SPED in the UK & Eire

Promoting SPED

I am currently on holiday, split between the coast of South Carolina and the mountains of North Carolina, and having a great time.

So I am not reviewing the UK Process press and we have temporarily eased down in promoting SPED during the UK holiday season.  We will soon be making greater efforts in looking for our breakthrough with a first hosted Training Day.

If you saw our previous contributions of the SPED Update, you will know that I am organising a 2 day conference on Carbon Capture & Storage for the IMechE in London on October 13 & 14.  So I have prepared a précis of a recent article on CCS by leading UK experts, two of whom are speaking at the October Conference.

UK Energy News Carbon Capture & Storage

There were three contributors to the article published in The Engineer, dated 28 June 2010.

  • Jeff Chapman , Chief Executive of the UK’s Carbon Capture & Storage Association.
  • Prof. Jon Gibbons, Senior Lecturer in Energy Technology, Edinburgh University.
  • Prof. Jon Glyyas, Director for the Centre for Earth Energy Systems, Durham University.

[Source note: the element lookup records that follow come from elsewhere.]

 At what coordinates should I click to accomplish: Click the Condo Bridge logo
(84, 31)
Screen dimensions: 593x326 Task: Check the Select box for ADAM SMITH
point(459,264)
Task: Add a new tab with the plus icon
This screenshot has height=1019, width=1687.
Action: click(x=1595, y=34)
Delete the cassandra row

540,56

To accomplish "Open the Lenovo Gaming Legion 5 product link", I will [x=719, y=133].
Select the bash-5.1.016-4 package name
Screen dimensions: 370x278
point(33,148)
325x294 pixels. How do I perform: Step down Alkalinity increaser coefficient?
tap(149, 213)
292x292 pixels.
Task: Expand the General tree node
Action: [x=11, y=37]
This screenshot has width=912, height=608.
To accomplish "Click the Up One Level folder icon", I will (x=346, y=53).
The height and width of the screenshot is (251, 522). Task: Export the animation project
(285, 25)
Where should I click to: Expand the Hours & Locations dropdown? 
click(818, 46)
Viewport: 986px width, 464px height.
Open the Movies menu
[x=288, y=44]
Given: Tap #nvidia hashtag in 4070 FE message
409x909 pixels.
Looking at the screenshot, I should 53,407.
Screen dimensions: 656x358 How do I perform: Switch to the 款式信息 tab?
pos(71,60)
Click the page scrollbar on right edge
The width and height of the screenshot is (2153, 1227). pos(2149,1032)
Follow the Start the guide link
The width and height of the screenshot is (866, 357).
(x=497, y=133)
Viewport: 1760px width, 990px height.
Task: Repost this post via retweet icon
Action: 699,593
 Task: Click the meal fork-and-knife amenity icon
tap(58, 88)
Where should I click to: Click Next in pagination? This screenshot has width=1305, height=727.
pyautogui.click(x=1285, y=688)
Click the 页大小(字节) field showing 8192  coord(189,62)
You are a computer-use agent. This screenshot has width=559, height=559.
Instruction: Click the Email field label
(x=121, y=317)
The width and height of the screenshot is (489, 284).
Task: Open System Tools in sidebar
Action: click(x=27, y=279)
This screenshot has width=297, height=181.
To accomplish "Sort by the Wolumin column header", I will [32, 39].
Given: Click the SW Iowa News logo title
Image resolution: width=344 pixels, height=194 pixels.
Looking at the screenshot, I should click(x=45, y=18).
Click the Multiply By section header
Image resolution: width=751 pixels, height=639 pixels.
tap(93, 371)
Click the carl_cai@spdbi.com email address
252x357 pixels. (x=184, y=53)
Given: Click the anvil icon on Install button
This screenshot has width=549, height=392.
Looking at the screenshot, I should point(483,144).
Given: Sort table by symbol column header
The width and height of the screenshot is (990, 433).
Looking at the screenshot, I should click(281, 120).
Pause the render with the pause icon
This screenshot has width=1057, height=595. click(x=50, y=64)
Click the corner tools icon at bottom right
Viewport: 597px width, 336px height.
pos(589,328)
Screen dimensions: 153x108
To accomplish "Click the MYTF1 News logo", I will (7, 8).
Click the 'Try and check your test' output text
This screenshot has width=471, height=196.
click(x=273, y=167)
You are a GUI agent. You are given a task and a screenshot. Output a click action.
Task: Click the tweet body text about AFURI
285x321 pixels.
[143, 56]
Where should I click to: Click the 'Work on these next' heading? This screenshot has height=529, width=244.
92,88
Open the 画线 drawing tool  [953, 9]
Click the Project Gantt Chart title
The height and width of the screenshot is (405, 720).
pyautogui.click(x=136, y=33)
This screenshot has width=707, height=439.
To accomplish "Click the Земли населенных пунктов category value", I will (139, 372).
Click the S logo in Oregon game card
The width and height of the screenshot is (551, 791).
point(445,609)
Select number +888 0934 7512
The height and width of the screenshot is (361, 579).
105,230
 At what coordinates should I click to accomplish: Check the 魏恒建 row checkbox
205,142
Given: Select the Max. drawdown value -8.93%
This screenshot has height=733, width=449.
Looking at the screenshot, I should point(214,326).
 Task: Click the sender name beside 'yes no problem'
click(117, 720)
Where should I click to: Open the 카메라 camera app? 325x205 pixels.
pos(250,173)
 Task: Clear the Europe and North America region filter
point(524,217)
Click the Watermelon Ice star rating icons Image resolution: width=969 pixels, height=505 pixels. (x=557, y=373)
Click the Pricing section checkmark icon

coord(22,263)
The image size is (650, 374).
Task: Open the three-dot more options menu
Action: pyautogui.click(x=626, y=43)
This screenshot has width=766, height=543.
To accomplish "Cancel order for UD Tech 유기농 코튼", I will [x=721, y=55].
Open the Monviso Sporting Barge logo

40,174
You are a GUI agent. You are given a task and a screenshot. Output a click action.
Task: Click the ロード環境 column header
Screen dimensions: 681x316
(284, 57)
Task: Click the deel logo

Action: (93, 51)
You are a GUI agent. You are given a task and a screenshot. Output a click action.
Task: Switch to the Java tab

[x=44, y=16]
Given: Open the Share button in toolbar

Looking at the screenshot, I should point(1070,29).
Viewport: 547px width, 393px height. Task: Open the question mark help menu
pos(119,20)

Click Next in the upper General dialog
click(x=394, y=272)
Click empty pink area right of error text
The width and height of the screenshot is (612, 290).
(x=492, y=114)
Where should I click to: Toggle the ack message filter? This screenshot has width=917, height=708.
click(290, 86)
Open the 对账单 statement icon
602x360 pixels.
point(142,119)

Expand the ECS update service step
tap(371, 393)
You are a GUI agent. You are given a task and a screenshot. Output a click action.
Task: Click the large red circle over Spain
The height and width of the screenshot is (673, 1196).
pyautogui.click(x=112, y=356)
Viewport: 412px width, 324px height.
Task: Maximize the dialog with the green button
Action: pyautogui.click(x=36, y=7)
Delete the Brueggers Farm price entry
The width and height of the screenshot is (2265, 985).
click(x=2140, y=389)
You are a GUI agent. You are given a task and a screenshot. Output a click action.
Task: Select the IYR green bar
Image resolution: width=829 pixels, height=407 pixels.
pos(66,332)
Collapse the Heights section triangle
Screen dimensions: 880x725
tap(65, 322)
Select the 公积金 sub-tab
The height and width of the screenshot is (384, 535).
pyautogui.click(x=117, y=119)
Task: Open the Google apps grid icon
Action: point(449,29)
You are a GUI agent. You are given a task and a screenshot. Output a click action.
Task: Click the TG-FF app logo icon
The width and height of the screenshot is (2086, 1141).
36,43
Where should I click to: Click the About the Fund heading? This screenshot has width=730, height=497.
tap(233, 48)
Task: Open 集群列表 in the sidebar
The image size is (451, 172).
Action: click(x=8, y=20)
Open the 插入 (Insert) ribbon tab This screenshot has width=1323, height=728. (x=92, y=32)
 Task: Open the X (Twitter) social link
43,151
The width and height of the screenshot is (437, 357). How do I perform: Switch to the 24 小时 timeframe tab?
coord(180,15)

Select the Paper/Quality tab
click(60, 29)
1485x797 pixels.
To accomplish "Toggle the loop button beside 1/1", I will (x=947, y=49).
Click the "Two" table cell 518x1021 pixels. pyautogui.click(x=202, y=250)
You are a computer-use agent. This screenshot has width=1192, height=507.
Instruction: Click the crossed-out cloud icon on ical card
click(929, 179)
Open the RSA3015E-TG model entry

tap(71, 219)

Whilst the British Government have supported European initiatives for 12 CCS sites n Europe and stated that there will be more nuclear stations in the UK on sites that already have operational nuclear facilities, they have been dangerously slow in authorising the construction of new electricity generating capacity.  In their defence the laborious UK planning process has been greatly streamlined.  In choosing the existing nuclear facilities for the construction of new ones, the scope for environmental objections has been minimised.

But in June they did announce a new UK coal fired station since 1970 to be built in Scotland with CCS incorporated into the design from the outset.  The statistics are that the station would supply 3 million homes, provide 1,600 jobs and capture 90% of the CO2 produced.  This facility could provide the bedrock of experience for a massive growth in this technology across the world.  In the UK alone the market is expected to be £3bn ($5bn) per annum by 2030, for new and retrofitted plants.  All the equipment could be manufactured in the UK.

The programme would link to the oil industry in 2 ways.  Since the storage is likely to be in the depleted oil wells of the North Sea, there will need to be more research into the saline aquifers, as we will be re-inflating the sub surface with CO2 rather than deflating it with oil removal.  CO2 may also be used in EOR (Enhanced Oil Recovery).

The programme needs continuing Government support, not necessarily financially after the initial research and pump priming funds, if an installed base of 5GW by 2010 is to be achieved.  It is not quite a standing start as 4 plants are currently under construction in the UK.

A serious leak would set the programme back, but the chances are low and nothing like as catastrophic as the BP Deepwater Horizon field.  Since the UK Government is intimately involved as the owner of the sub-sea storage, the Government would be at least jointly responsible.